Tugas Mata Kuliah Filsafat Sosial : Refleksi Kritis Aksi 411, 212, dan 412
 Oleh; robert tajuddin

Momen persaingan pilkada DKI Jakarta mulai dirasakan oleh publik Indonesia sejak paruh pertama tahun 2016. Hingga pada akhirnya parpol-parpol yang bersaing dalam pilkada DKI Jakarta telah menentukan pasangan calon yang akan maju bersaing dalam pesta demokrasi berupa pilkada pada tahun 2017, dalam hal ini khususnya wilayah DKI  Jakarta. Adanya momen tersebut, yang menjadi penilai berlangsungnya serba-serbi peroses menuju pilkada adalah masyarakat Indonesia secara keseluruhan, dan masyarakat DKI Jakarta secara khususnya.  Mengingat Jakarta adalah Ibukota Indonesia yang merefleksikan representasi Ke-Indonesiaan dan masyarakat Jakarta-lah penentu sosok yang berhak memimpin DKI, maka wajar bila publik Indonesia mengikuti berlangsungnya berita-berita terkait momen menuju pilkada DKI Jakarta.
Pada momen pilkada DKI Jakarta kali ini terdapat satu drama yang menjadi pewarna keberlangsungan pilkada tersebut. Ada satu peristiwa dimana Ahok yang dianggap secara sengaja menyinggung keberadaan umat Islam dengan cara menista Al Qur’an lebih tepatnya surat Al Ma’idah ayat 51. Kasus tersebut memantik adanya berbagai aksi gelombang protes yang mulanya skala kecil dan terpisah-pisah, hingga terjadinya sebuah aksi damai 411 dan aksi super damai 412. Meskipun sempat diwarnai kericuhan pada aksi 411 dan ada dugaan makar oleh beberapa publik figur seperti Sri Bintang Pamungkas dan lain-lain, aksi-aksi yang merupakan people power tersebut menunjukkan adanya kewajaran dalam Negara Demokrasi, dan dilakukan demi menjaga keberagaman hidup beragama serta menjaga keutuhan NKRI. Hingga tanggal 4 Desember 2016, terdapat aksi yang digelar oleh parpol-parpol dan tokoh-tokohnya yang berusaha merangkul rakyat dengan tema Kita Indonesia.
Ada sebuah analisis berdasarkan kacamata teori Thomas Aquinas, adanya gelombang aksi tersebut merupakan sebuah keteraturan dan takdir yang sudah digariskan secara ilahiah.
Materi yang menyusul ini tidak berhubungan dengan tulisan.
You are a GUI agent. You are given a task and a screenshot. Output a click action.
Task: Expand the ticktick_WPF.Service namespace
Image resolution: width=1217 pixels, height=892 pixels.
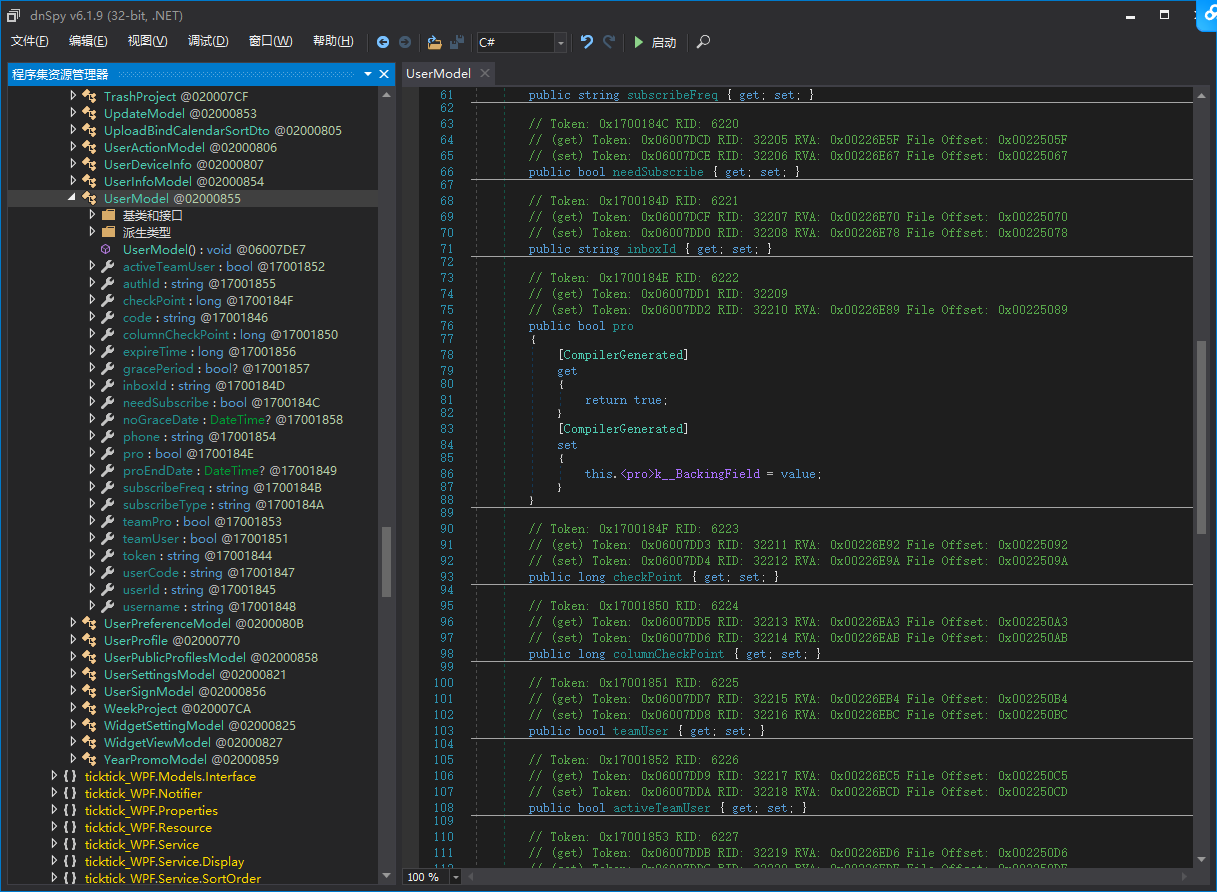tap(55, 844)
Gerakan people power menuntut hukuman bagi Ahok yang dianggap menista Agama Islam dalam pandangan Aquinas, kekuasaan merupakan kepanjangan dari ketetapan Tuhan dan penguasa harus mentaati dan menyampaikan firman-firman Tuhan. Jika figur pemimpin (meskipun masih calon) menyimpang dari firman Tuhan seperti menista agama, maka masuk akal pula adanya gelombang protes tuntutan hukuman bagi pelakunya. Hingga akhirnya, meskipun masih diperbolehkan kampanye, polisi telah menetapkan ahok sebagai tersangka. Adapun aksi 412 yang dianggap syarat kepentingan politis menuju pilkada DKI, aksi tersebut terselip janji-janji calon pemimpin akan melakukan firman Tuhan dalam bingkai kebhinekaan.